Emotions drive business actions

Empathy

Empathy or showing the understanding side of our human selves is often confused as a ‘weakness’ by many a leader.

Lack of empathy comes about from a pre-determined effort to keep emotions out of work related issues.


Yet we forget that at the core of our being, emotions are an extremely strong driver for all our actions.

A lot of literature is available on this. The purpose of my post is not to belabor this point but to highlight how lack of empathy in the leadership style of an organisation directly impacts on a brand’s’ reputation.

Most organisations operate on the classical 6-styles of leadership (Visionary, Coaching, Affiliative, Democratic, Pacesetting, Directive). They often tend to miss out on the all important aspect of empathy.

These styles, whilst good in their own way, come from a management school of thought where achievement (at any cost) was the primary objective. Today much work has been done in aligning these leadership styles with both, technical competencies and behavioural attitudes, or in other words marrying logic with emotion.

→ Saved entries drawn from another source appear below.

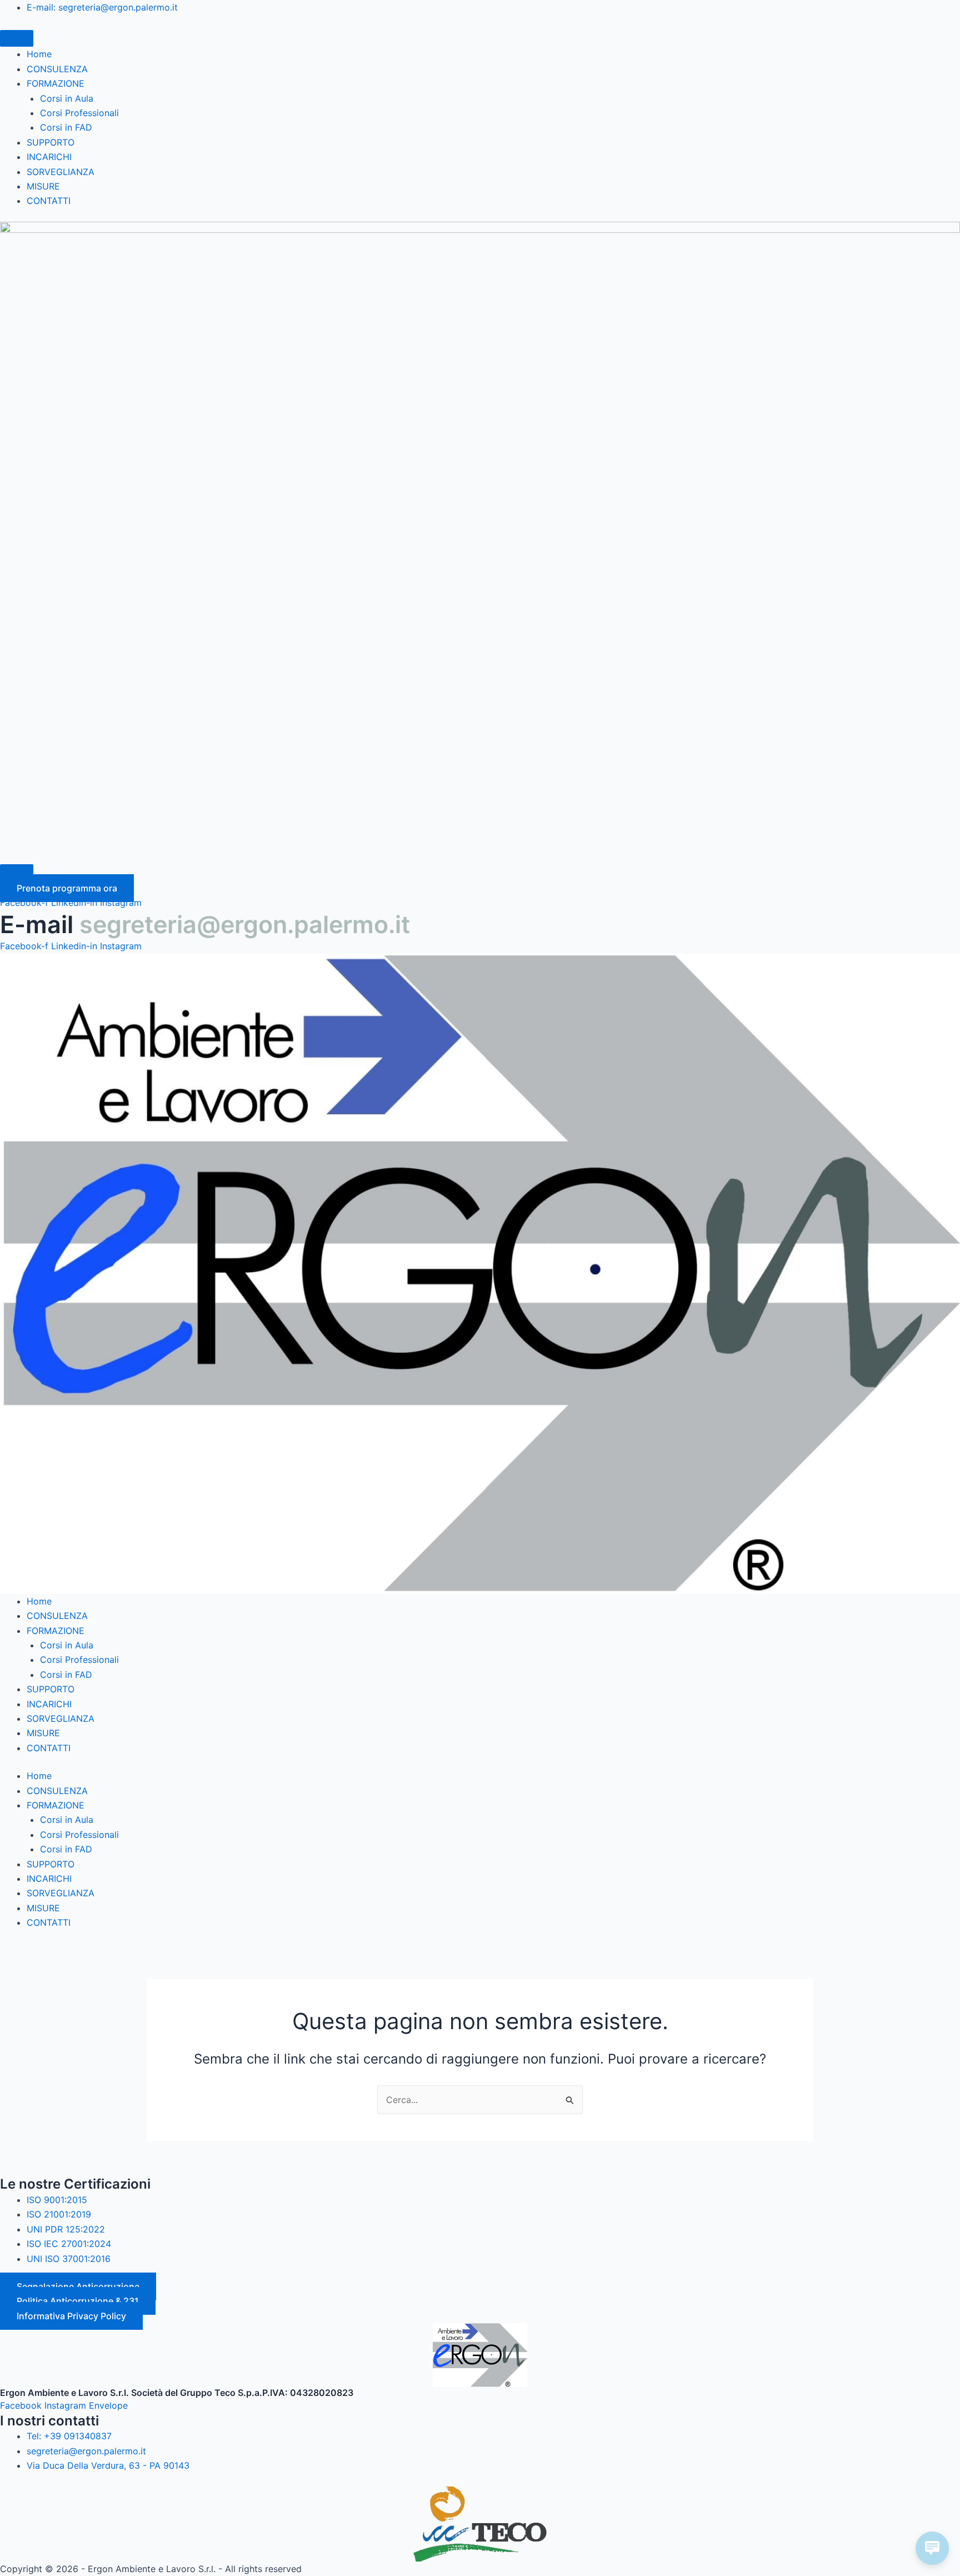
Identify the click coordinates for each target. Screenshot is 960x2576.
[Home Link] (480, 540)
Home (39, 53)
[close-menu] (16, 872)
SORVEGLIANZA (60, 171)
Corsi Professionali (79, 112)
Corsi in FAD (66, 127)
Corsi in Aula (66, 98)
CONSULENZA (57, 68)
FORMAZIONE (55, 83)
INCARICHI (49, 156)
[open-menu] (16, 38)
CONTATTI (49, 200)
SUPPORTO (50, 142)
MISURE (43, 186)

Organisations have realised that employees are creatures of habit. Habits that were formed much earlier in their lives before they became employees.

Changing habit is a huge task and oft fraught in failure.

By using the right leadership styles combined with key behavioural attitudes and technical competencies, behavioral changes impacting on work flow processes can be influenced. Over time the methodology of an activity workflow results in the employee behaving in a planned way so as to provide the desired customer experience.

The way I have written it may seem to make the task, of having the right leadership style laced with the right behavioural attitudes, simple.

Whilst it is simple, the devil lies in the detail and the extent of granularity that an organisation would want to go to.

The flow chart depicts the reality that takes places:

Lacking empathy outcome

With a fragmented reputation the stakeholders interacting with the brand would be cautious of increasing their interactions. This results in a few ‘lows’:

  1. Externally there would be lower referrals & lower sales
  2. Internally there would be low employee engagement, low productivity, creativity and low revenue.

End of the day resulting in shrinking profits and market presence up until the point where sustainability of the entire organisation is at stake.

A sure way to avoid this in today human-to-human interface in all facets of life, not just business, is to be able to empathise with your audience and your team and build engagement from that to be sustainable.